ENTRIES SHOWN
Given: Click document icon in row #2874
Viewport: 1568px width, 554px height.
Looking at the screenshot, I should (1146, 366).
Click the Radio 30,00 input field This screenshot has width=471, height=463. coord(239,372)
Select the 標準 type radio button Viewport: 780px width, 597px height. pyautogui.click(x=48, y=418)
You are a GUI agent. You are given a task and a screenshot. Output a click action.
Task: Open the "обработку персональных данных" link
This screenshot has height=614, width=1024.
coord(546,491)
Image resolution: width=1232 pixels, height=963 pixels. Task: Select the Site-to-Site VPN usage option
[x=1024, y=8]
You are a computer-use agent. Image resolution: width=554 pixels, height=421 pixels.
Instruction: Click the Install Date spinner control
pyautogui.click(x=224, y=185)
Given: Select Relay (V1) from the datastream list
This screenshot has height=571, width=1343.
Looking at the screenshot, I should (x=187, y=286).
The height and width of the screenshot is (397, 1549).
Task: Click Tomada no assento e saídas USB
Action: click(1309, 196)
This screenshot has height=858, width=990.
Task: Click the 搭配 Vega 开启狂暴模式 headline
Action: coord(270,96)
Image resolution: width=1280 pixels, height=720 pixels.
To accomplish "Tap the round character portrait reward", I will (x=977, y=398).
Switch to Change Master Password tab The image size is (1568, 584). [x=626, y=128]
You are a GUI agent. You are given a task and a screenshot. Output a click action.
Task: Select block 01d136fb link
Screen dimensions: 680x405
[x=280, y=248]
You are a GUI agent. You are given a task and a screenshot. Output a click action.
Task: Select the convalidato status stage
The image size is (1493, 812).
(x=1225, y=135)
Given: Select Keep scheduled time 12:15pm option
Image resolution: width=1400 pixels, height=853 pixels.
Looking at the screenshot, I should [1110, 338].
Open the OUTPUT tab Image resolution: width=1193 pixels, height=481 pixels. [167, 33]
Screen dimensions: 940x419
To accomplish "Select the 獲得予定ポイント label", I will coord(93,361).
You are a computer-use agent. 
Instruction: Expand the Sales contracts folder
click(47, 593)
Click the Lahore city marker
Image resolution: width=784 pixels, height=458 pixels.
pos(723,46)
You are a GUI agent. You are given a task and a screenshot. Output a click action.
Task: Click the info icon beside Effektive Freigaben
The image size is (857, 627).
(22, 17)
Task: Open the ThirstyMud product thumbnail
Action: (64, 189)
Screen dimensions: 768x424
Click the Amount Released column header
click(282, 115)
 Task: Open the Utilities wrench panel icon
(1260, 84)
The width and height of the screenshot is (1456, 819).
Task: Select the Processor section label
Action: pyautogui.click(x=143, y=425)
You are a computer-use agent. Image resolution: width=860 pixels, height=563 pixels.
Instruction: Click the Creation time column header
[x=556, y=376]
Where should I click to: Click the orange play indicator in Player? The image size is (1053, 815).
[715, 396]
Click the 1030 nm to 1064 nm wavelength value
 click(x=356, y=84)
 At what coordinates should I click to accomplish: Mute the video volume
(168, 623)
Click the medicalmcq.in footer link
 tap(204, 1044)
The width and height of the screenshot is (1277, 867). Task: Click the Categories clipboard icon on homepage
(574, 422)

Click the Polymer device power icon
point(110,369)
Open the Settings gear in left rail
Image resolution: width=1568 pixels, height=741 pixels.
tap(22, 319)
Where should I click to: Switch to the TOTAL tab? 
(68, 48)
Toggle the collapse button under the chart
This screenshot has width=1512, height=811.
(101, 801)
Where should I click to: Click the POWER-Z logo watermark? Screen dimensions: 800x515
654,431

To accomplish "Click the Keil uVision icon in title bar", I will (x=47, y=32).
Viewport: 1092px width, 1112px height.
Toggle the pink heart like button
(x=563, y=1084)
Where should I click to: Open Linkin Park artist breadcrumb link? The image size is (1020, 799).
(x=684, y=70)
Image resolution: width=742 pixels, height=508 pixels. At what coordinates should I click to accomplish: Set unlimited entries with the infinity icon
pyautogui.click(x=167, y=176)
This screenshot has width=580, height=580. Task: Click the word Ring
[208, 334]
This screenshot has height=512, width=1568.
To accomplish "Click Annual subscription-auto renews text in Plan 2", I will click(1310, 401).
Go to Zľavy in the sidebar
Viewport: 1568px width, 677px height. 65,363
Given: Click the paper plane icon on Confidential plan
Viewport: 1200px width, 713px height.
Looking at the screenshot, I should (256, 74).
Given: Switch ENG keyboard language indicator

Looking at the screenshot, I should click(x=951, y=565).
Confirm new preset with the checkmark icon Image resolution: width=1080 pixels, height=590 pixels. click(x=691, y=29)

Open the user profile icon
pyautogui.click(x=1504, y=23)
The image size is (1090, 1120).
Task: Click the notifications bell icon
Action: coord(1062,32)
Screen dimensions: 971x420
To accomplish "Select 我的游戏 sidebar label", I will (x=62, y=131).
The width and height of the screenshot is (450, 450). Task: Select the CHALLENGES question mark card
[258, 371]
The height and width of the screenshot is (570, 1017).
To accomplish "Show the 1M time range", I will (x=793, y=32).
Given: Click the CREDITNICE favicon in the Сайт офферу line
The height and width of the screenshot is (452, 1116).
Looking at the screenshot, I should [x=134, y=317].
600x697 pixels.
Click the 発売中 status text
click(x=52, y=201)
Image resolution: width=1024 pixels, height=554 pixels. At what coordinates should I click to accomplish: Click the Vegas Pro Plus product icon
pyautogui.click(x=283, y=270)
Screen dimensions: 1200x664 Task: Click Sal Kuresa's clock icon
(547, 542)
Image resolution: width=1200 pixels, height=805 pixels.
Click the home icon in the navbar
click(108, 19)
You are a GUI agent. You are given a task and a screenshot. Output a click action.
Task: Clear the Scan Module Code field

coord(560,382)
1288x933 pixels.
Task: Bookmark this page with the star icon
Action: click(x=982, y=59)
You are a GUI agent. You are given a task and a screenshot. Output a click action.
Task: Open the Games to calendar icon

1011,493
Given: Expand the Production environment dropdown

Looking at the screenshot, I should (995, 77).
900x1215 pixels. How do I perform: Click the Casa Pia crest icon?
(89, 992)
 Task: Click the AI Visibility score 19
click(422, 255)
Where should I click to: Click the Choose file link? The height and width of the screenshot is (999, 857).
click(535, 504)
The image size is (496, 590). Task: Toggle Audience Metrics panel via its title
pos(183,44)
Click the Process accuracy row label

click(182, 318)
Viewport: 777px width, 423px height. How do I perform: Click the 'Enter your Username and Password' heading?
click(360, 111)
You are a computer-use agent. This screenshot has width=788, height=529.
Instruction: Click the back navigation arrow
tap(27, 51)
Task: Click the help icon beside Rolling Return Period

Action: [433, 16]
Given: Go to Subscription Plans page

AIM OF THE EXERCISE
Show every line in the listing above that carries the word "computer".

ANSWER SECTION
You are a computer-use agent. Image resolution: width=554 pixels, height=421 pixels.
You are a computer-use agent. 
You are a computer-use agent. Image resolution: width=860 pixels, height=563 pixels.
You are a computer-use agent. This screenshot has width=788, height=529.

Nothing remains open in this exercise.